• **Exercise goal**: Retype the entries from the line containing "Given: Open CherryPOP Deluxe info icon" to the line containing "coord(283,52)", inclusive, exactly as they appear.

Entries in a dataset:
━━━━

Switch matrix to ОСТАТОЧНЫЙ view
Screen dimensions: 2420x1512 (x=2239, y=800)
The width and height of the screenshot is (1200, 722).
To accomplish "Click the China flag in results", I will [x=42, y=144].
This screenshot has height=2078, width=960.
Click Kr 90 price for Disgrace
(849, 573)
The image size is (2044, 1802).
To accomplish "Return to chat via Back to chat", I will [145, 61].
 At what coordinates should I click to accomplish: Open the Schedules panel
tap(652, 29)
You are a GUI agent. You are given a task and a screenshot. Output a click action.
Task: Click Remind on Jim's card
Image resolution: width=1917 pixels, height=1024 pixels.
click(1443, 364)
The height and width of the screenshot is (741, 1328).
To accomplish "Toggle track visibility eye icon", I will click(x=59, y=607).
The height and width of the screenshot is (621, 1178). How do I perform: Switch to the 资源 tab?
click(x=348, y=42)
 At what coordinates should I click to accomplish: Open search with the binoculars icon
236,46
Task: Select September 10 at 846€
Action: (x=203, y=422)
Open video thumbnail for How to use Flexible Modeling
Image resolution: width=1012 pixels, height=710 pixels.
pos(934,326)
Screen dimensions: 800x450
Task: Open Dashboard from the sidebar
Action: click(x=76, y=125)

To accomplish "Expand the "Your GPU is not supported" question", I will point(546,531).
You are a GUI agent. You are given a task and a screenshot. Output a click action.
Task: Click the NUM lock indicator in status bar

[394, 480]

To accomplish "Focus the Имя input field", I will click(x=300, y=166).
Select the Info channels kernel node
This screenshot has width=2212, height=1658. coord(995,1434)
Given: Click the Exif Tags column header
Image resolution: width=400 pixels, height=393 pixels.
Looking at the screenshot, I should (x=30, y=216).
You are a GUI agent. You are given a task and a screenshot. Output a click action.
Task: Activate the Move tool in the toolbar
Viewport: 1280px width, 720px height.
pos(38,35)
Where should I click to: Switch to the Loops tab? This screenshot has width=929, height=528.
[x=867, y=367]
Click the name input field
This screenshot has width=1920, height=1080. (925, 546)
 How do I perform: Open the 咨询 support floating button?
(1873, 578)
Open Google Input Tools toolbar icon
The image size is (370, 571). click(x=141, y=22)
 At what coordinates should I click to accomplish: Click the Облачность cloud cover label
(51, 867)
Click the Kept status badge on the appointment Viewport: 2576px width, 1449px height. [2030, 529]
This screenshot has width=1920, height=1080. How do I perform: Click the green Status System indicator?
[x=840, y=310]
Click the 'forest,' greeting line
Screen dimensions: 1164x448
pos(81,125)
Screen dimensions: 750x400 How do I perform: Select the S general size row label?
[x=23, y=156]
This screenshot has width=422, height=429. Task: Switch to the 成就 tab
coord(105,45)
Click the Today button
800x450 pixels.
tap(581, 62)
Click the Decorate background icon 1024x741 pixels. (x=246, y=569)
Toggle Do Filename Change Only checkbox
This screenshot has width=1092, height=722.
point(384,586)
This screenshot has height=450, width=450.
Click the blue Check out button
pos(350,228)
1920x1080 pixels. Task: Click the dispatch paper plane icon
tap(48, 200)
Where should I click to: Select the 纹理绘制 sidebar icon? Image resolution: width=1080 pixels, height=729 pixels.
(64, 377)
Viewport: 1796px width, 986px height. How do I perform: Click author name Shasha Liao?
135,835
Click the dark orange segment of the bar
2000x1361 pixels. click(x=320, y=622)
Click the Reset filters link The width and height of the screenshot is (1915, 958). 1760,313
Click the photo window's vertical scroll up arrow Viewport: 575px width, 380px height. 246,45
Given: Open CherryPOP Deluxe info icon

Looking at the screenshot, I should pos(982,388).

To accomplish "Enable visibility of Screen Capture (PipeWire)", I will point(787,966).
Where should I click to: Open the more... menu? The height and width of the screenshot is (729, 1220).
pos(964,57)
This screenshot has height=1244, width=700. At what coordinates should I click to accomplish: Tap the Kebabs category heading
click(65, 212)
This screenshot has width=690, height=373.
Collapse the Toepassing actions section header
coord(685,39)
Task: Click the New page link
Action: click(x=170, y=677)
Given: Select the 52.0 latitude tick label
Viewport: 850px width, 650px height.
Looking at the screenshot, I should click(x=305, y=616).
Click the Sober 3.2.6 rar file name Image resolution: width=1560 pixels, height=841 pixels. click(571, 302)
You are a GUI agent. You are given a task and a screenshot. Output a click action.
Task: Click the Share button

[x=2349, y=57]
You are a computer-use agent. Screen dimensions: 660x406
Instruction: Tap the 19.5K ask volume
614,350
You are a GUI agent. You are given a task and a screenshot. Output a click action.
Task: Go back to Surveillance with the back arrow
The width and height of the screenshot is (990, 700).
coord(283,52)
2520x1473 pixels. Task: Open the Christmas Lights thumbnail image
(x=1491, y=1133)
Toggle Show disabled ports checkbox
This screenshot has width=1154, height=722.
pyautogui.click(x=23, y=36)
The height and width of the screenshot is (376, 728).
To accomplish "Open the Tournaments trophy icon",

━━━━

• **Result for this task**:
Given: Open CherryPOP Deluxe info icon

Looking at the screenshot, I should pos(982,388).

To accomplish "Enable visibility of Screen Capture (PipeWire)", I will point(787,966).
Where should I click to: Open the more... menu? The height and width of the screenshot is (729, 1220).
pos(964,57)
This screenshot has height=1244, width=700. At what coordinates should I click to accomplish: Tap the Kebabs category heading
click(65, 212)
This screenshot has width=690, height=373.
Collapse the Toepassing actions section header
coord(685,39)
Task: Click the New page link
Action: click(x=170, y=677)
Given: Select the 52.0 latitude tick label
Viewport: 850px width, 650px height.
Looking at the screenshot, I should click(x=305, y=616).
Click the Sober 3.2.6 rar file name Image resolution: width=1560 pixels, height=841 pixels. click(571, 302)
You are a GUI agent. You are given a task and a screenshot. Output a click action.
Task: Click the Share button

[x=2349, y=57]
You are a computer-use agent. Screen dimensions: 660x406
Instruction: Tap the 19.5K ask volume
614,350
You are a GUI agent. You are given a task and a screenshot. Output a click action.
Task: Go back to Surveillance with the back arrow
The width and height of the screenshot is (990, 700).
coord(283,52)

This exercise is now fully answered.